For Tabs - 2016-11-22
It's time for me to get involved in one of the most polar debates among programmers, even more polar and controversial than Vim vs. Emacs, which is tabs vs. spaces. In the Vim vs. Emacs debate many programmers tend to get left out and don't care because they('re noobs and) use GUI editors. While in the tabs vs. spaces debate, unless you only program in Assembly (and even then) or some obscure language that doesn't use indentation (or you just don't use indentation, in which case you are either retarded or a dick), you have used either one for your indentation and can most likely know what the hell the conversation is about.
To start off I am in favor of tabs. I'm not too religious about it, but if we're going to use spaces then it's gotta be 4. I actually don't have too many problems with using spaces, especially since my Vim has a plugin to detect indentation. However, if I am to choose how indentation is done then I choose tabs over spaces any day. My reasoning for this is simple: if tab characters are used then everyone gets to see the indentation they prefer. Remember how I said that if I use spaces it has to be 4? Yeah, that's because my tab size is set to 4. If tabs are used then I get to see a 4 column indentation, someone else gets to see a 2 column indentation, and someone else can see an 8 column indentation. Typically this is seen as a disadvantage of tabs, however I see it as advantageous since every programmer gets to see their code in the way they want it. Some may complain that they have to get used to pressing the tab key instead of the space bar, but to them I say that they should've setup their editor to convert tabs to spaces from the beginning instead of having to hit the space bar 4 times just to indent a line of code.
One disadvantage that must be acknowledged is that this makes the `columns' number on your editor almost useless (since it counts tabs as only one column).
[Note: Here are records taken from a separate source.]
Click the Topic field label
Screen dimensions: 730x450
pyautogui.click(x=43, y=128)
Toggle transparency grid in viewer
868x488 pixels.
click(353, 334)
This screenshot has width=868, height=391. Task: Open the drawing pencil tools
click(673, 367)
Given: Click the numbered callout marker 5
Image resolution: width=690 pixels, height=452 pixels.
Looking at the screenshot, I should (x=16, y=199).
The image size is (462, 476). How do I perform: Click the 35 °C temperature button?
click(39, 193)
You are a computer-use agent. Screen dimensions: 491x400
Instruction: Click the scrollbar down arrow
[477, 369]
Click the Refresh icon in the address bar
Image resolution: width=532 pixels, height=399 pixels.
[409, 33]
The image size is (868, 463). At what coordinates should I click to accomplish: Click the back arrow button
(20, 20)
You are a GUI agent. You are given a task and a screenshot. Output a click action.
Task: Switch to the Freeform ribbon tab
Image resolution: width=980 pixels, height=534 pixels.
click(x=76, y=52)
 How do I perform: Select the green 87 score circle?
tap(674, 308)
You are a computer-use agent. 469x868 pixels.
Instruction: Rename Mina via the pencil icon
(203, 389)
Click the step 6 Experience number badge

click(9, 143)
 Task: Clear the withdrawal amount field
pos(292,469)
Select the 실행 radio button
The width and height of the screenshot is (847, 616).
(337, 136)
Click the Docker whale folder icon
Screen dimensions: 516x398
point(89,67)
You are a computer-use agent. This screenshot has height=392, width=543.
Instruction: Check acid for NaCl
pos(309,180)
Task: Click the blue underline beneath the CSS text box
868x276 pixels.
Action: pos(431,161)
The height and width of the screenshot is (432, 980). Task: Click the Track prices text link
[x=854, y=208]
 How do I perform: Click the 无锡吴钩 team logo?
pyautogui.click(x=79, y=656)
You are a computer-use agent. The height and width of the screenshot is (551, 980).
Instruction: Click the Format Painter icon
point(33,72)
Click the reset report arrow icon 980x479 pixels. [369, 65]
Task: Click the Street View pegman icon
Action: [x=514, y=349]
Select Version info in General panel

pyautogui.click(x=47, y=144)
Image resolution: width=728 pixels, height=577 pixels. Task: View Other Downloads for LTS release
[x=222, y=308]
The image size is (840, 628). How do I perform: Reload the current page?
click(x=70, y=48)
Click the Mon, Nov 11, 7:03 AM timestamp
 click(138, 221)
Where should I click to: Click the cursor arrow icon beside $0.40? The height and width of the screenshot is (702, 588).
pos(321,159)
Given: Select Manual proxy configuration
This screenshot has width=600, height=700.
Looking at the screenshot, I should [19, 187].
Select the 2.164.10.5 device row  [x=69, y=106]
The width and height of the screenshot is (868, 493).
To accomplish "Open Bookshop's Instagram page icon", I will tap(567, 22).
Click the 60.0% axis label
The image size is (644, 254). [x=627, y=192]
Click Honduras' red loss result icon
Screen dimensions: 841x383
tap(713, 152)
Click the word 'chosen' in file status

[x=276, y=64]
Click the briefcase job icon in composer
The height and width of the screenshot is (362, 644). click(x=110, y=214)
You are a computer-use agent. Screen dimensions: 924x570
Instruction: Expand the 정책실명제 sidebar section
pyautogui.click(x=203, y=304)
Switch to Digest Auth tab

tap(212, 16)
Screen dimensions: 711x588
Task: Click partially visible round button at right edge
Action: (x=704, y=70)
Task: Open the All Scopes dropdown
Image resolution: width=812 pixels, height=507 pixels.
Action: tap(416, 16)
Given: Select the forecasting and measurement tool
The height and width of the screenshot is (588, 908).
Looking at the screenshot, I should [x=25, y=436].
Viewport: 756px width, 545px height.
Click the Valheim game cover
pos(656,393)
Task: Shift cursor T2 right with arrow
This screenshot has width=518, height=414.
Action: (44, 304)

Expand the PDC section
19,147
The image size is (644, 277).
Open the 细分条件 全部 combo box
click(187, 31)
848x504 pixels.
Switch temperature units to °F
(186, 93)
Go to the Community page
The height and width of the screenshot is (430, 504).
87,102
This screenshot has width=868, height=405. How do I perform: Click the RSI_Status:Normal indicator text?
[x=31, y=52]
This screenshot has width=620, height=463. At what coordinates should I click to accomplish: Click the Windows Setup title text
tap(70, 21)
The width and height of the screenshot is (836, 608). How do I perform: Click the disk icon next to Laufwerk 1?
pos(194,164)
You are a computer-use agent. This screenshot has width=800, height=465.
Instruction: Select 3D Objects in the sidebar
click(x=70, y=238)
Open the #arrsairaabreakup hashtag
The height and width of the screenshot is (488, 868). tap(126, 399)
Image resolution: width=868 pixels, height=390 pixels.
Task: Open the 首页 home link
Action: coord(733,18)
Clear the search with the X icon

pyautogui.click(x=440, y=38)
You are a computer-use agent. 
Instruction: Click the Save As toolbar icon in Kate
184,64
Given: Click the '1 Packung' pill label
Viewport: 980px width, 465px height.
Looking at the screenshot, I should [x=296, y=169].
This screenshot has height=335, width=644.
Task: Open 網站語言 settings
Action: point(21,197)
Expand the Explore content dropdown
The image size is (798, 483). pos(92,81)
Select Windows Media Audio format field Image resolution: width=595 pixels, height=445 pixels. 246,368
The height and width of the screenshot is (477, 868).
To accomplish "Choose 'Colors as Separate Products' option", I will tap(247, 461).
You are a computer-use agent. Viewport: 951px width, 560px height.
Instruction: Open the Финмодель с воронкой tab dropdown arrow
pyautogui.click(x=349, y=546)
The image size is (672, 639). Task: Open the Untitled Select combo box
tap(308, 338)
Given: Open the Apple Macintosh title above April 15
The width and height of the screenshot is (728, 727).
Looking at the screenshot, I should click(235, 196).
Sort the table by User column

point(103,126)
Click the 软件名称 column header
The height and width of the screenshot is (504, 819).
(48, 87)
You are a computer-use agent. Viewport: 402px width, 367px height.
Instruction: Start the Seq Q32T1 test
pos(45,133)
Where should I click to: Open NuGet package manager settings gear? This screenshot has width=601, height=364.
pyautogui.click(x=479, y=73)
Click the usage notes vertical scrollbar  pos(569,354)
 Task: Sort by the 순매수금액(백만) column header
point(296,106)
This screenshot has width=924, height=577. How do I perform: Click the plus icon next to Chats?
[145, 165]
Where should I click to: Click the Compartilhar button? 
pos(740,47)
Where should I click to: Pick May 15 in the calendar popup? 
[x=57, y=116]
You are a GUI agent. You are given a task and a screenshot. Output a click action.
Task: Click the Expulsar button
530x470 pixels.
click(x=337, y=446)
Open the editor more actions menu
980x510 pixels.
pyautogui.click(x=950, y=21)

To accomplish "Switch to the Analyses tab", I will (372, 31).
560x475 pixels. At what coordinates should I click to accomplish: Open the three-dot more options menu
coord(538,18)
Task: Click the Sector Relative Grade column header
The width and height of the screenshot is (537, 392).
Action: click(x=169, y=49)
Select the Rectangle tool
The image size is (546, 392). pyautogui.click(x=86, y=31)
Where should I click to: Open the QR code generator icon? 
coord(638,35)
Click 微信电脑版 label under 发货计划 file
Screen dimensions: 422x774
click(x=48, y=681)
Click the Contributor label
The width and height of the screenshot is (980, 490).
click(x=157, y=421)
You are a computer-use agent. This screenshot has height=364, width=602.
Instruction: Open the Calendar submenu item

However, I do not see this as important since all you really need is the line number and the compiler will tell you at what point on that line (in terms of the code on that line) the error/warning is coming from. No need for columns.
Basically, tabs allow each programmer to see things how they want to and be more efficient (since they'll be able to see all projects with the same indentation so long as they use tabs or the same number of spaces as there are columns in their tabs). Therefore, by using tabs everyone gets to see the code the way they want to and no one has to pass code back and forth between a styler. So let's stop the indentation size dictatorship of spaces that stops the hacker from seeing the code the way they want and work towards a tabs future so every hacker can read the code how they want to!